Problem requirements: Copy out the part of the rows below that starts with the line containing "Identify the location of time-tick-label: 18" and runs through the end of the rows. Leave out the pictures.

(Collected data)

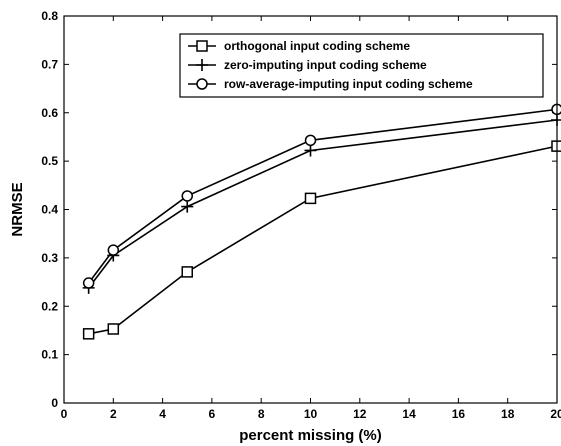  Describe the element at coordinates (50, 64) in the screenshot. I see `y-tick-label: 0.7` at that location.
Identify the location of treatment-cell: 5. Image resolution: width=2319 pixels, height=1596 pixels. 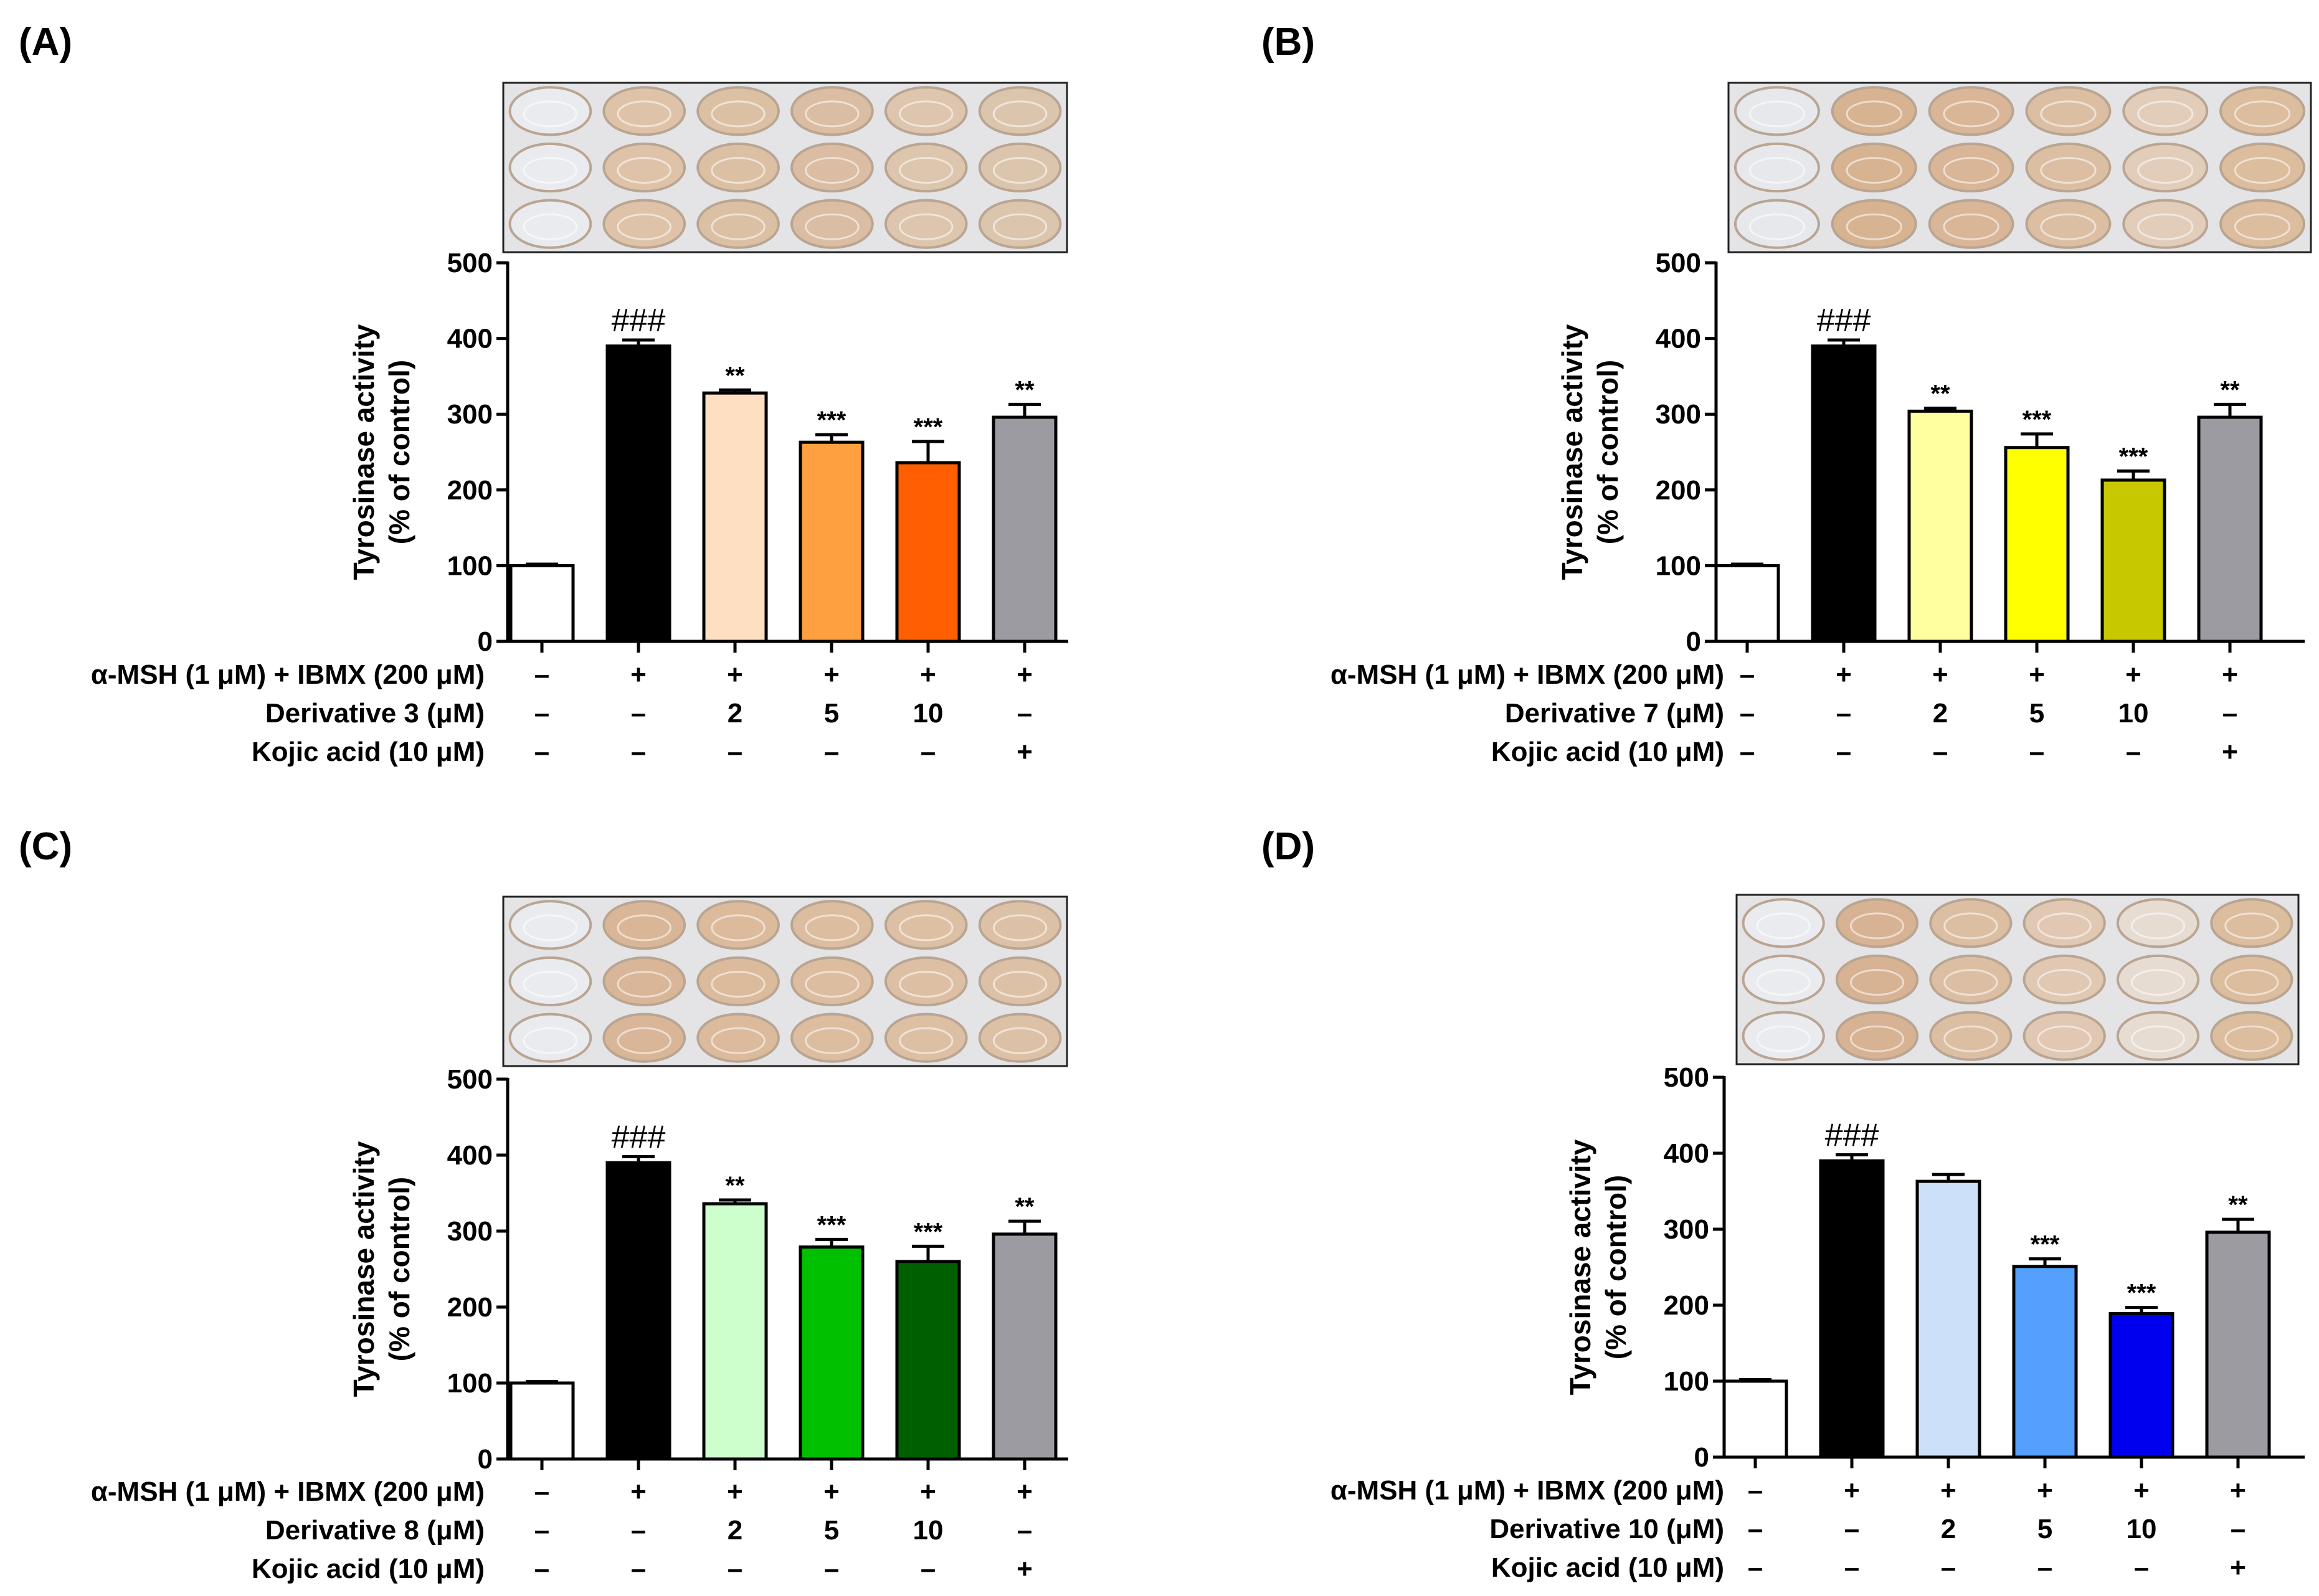
(832, 1530).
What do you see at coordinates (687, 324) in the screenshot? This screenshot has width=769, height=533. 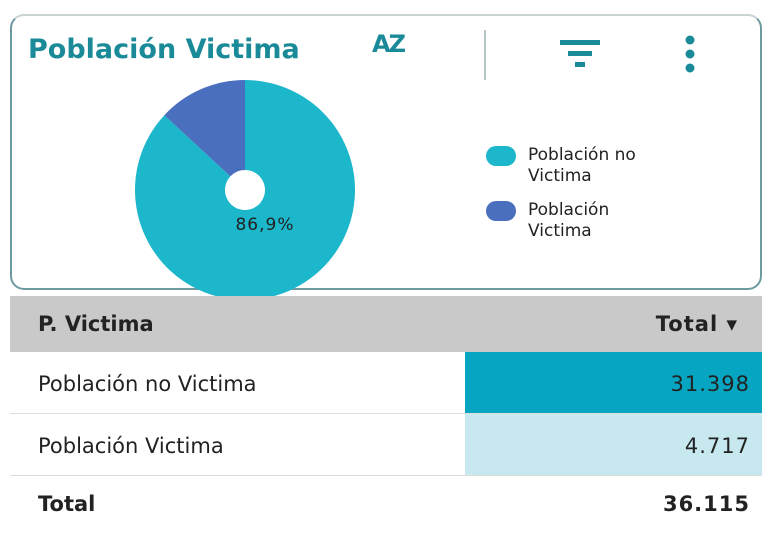 I see `column-title: Total` at bounding box center [687, 324].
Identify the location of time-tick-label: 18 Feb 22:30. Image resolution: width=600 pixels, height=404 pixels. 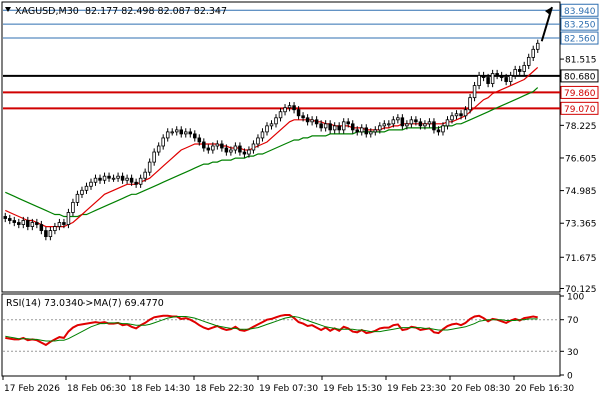
(224, 389).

Answer section:
Identify the location of time-tick-label: 18 Feb 22:30. Image resolution: width=600 pixels, height=404 pixels. 
(224, 389).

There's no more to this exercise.